The PredictionIO community also maintains a Template Gallery, a place to
publish and download (free or proprietary) engine templates for different
types of machine learning applications, and is a complemental part of the
project. At this point we exclude the Template Gallery from the proposal,
as it has a separate set of contributors and we’re not familiar with an
Apache approved mechanism to maintain such a gallery.

Background

PredictionIO was started with a mission to democratize and bring machine
learning to the masses.

Machine learning has traditionally been a luxury for big companies like
Google, Facebook, and Netflix. There are ML libraries and tools lying
around the internet but the effort of putting them all together as a
production-ready infrastructure is a very resource-intensive task that is
remotely reachable by individuals or small businesses.

PredictionIO is a production-ready, full stack machine learning system that
allows organizations of any scale to quickly deploy machine learning
capabilities. It comes with official and community-contributed machine
learning engine templates that are easy to customize.

Rationale

As usage and number of contributors to PredictionIO has grown bigger and
more diverse, we have sought for an independent framework for the project
to keep thriving. We believe the Apache foundation is a great fit. Joining
Apache would ensure that tried and true processes and procedures are in
place for the growing number of organizations interested in contributing
to PredictionIO. PredictionIO is also a good fit for the Apache foundation.
PredictionIO was built on top of several Apache projects (HBase, Spark,
Hadoop).

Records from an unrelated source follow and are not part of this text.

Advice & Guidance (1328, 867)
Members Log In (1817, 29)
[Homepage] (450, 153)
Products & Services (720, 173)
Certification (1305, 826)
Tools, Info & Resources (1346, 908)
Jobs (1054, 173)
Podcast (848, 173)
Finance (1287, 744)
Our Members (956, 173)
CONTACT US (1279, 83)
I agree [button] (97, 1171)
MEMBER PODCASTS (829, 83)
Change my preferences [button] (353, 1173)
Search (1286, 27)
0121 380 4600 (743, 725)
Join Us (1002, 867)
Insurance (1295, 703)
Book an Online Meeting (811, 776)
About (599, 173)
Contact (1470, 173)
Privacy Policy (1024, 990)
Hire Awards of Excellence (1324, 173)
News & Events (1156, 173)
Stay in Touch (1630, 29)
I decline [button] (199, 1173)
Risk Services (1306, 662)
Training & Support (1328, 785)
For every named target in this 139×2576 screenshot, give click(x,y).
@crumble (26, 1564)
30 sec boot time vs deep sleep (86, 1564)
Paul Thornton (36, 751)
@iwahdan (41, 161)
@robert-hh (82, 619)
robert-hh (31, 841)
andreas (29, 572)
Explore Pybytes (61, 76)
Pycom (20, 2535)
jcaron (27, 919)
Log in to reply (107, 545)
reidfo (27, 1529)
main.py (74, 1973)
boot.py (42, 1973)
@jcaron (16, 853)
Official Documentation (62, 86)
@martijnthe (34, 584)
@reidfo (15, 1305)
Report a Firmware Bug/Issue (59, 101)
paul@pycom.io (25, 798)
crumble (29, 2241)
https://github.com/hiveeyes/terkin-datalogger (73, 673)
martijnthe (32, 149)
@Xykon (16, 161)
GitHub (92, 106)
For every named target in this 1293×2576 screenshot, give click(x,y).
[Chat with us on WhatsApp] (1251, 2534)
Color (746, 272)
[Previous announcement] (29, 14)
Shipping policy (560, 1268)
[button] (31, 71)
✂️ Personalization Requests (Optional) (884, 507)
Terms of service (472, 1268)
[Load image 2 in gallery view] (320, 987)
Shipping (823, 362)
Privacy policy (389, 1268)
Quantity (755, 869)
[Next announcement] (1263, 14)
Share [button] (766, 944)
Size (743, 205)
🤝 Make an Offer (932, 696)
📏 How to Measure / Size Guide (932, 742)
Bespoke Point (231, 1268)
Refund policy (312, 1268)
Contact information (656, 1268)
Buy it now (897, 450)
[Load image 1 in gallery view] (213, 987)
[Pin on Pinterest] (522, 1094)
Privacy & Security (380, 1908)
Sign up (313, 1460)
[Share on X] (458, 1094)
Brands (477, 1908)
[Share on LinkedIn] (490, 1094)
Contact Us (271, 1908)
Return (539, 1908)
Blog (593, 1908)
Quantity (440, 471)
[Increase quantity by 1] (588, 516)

We are familiar with the Apache process and believe that the
democratic and meritocratic nature of the foundation aligns with the
project goals.

Initial Goals

The initial milestones will be to move the existing codebase to Apache and
integrate with the Apache development process. Once this is accomplished,
we plan for incremental development and releases that follow the Apache
guidelines, as well as growing our developer and user communities.

Current Status

PredictionIO has undergone nine minor releases and many patches.
PredictionIO is being used in production by Salesforce.com as well as many
other organizations and apps. The PredictionIO codebase is currently
hosted at GitHub, which will form the basis of the Apache git repository.

Meritocracy

We plan to invest in supporting a meritocracy. We will discuss the
requirements in an open forum. We intend to invite additional developers
to participate. We will encourage and monitor community participation so
that privileges can be extended to those that contribute.

Community

Acceptance into the Apache foundation would bolster the already strong
user and developer community around PredictionIO. That community includes
many contributors from various other companies, and an active mailing list
composed of hundreds of users.

Core Developers

The core developers of our project are listed in our contributors and
initial PPMC below. Though many are employed at Salesforce.com, there are
also engineers from ActionML, and independent developers.

Alignment

The ASF is the natural choice to host the PredictionIO project as its goal
is democratizing Machine Learning by making it more easily accessible to
every user/developer. PredictionIO is built on top of several top level
Apache projects as outlined above.

Known Risks

Orphaned Products

PredictionIO has a solid and growing community. It is deployed on
production environments by companies of all sizes to run various kinds of
predictive engines.

In addition to the community contribution to PredictionIO framework, the
community is also actively contributing new engines to the Template
Gallery as well as SDKs and documentation for the project.